Gold Bull Market Set to Continue, Scotiabank Highlights Key Indicators

GOLD

Fides Global Bullion Newsroom

2/18/20262 min read

February 18, 2026 | Fides Global Bullion Newsroom

Market Snapshot

  • Gold: $5,170/oz | Silver: $62.90/oz

  • Trend Diagnosis: Gold’s bull market remains structurally intact, with central bank accumulation, macro uncertainty, and supportive real rates providing continued upward pressure.

  • Key Highlights:

    • Scotiabank analysis indicates strong technical and macro fundamentals underpinning gold’s continued advance.

    • Key drivers include persistent central bank purchases, subdued real yields, and global liquidity flows.

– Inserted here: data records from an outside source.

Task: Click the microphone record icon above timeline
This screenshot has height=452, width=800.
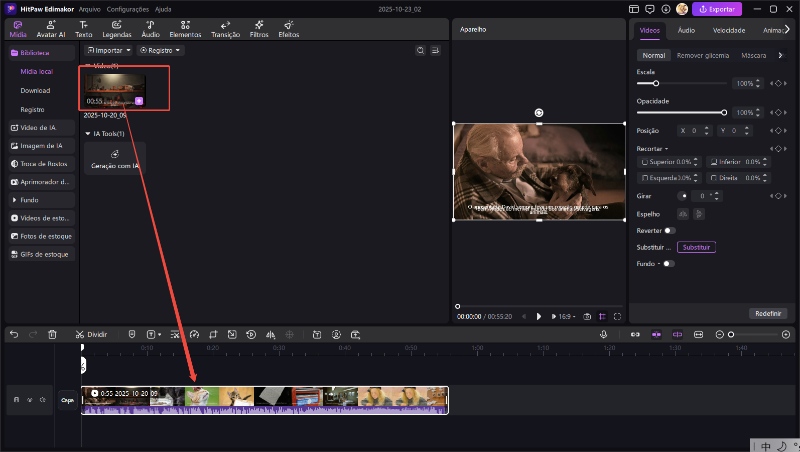Action: coord(603,334)

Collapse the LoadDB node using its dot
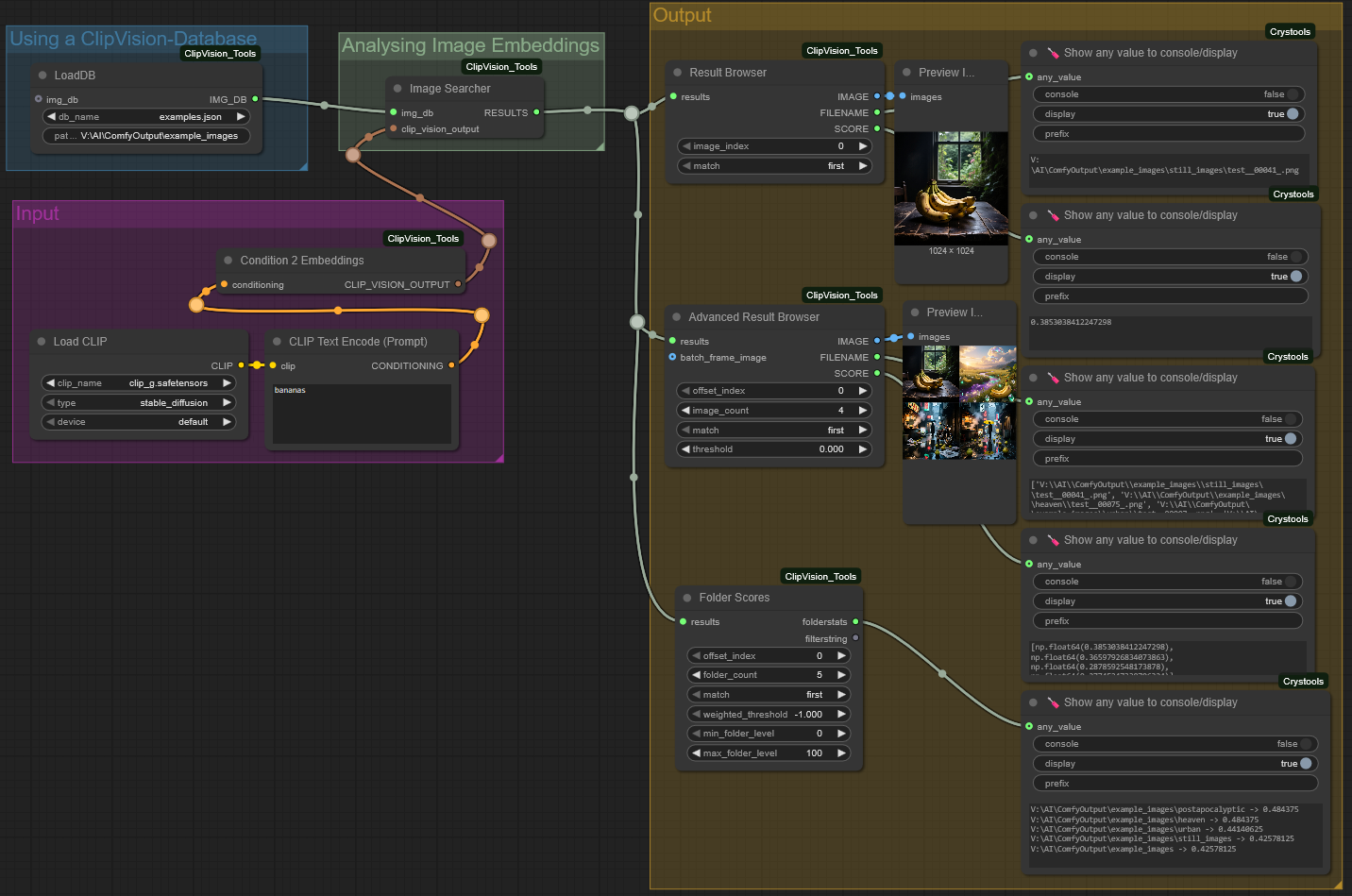[x=42, y=76]
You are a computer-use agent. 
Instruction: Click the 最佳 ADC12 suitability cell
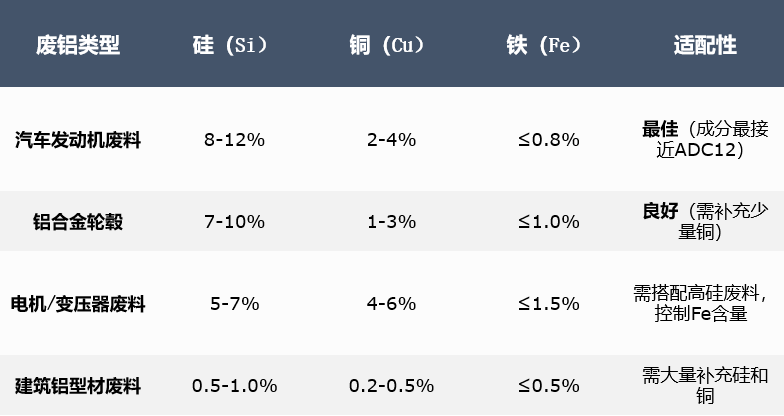point(705,140)
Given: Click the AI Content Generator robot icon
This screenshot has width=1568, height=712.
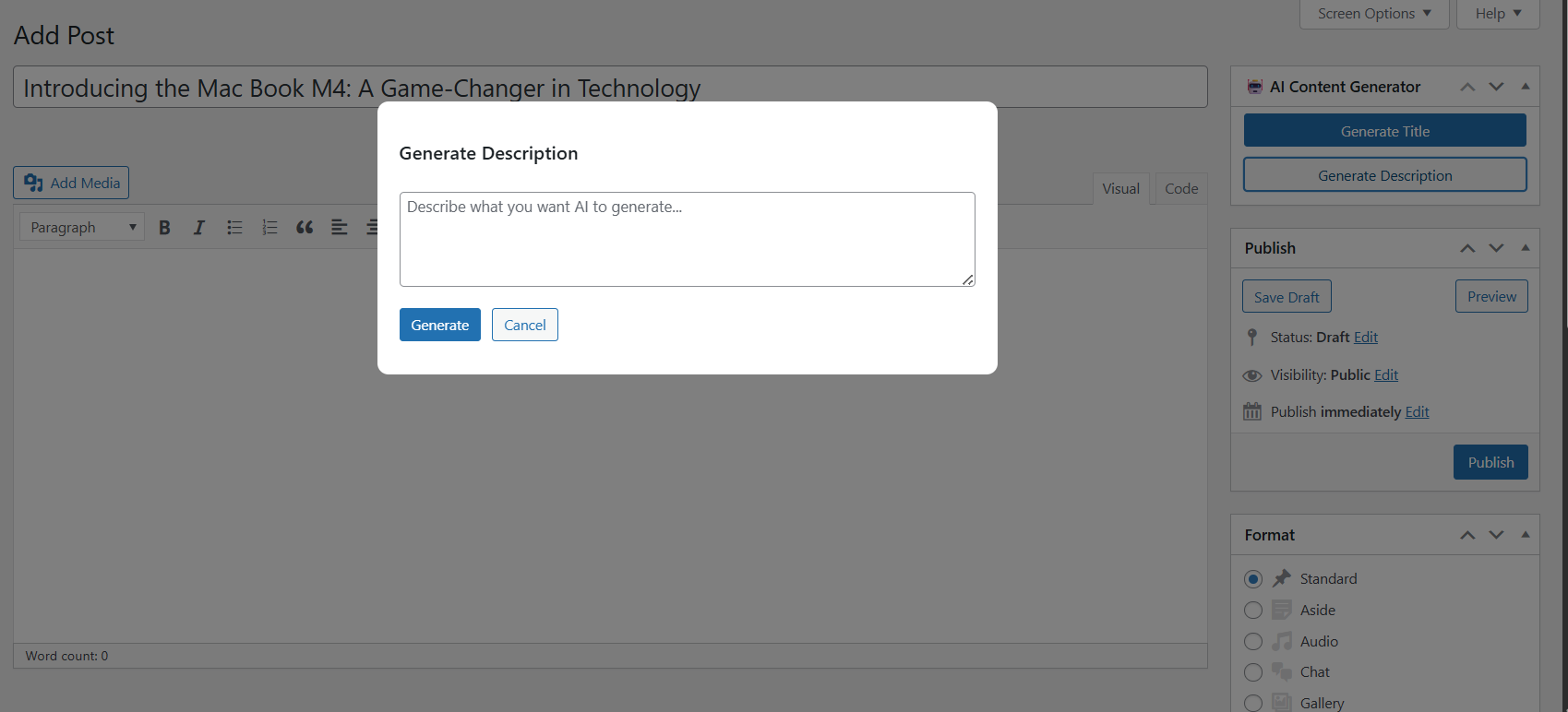Looking at the screenshot, I should click(x=1254, y=87).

    • Retail and institutional positioning remains selectively cautious, creating potential tactical buying opportunities.

The Why

Gold’s structural bull market is being reinforced by long-term macro and monetary factors. Central banks are actively expanding reserves, while real interest rates remain historically low, supporting the opportunity cost argument for gold.

From a trading and investment perspective, the current environment balances tactical volatility with long-term accumulation trends, offering clear signals for portfolio protection, hedging, and strategic allocation.

What the Market Is Missing

  • Some investors may focus on short-term pullbacks, overlooking macro drivers that sustain the bull trend.

  • Asia-driven physical demand continues to anchor price floors, which markets often underestimate.

  • Ignoring structural accumulation and liquidity trends could lead to missed medium-term positioning opportunities.

Forward Outlook (Next 5–7 Days)

  1. Scenario: Structural Support Holds

    • Condition: Central bank buying continues and real rates stay low.

    • Impact: Gold remains on a steady upward trajectory; tactical dips present entry points.

  2. Scenario: Policy or Macro Shocks

    • Condition: Inflation surprises or FX disruptions emerge.

    • Impact: Temporary volatility occurs; long-term bull trend remains intact if structural drivers persist.

Cross-Market Signal

  • Gold gains correlate with FX stability, real yields, and global liquidity flows, providing early warning signals for portfolio hedging.

  • Silver and other industrial metals may follow macro trends, but gold remains the anchor for strategic reserve and risk management decisions.

Strategic Overlay

Missed Opportunities (Where Markets Are Complacent)

  • Viewing short-term volatility as a reversal rather than a normal retracement within a bull market.

  • Overlooking Asia-driven demand and central bank accumulation that support medium-term structural upside.

Strategic Implications (If Executed Well)

  • Hedging: Layer exposure on tactical pullbacks.

  • Reserve Allocation: Integrate macro and structural signals into long-term positioning.

  • Portfolio Protection: Use gold’s resilience to buffer against real-rate, FX, and equity market risks.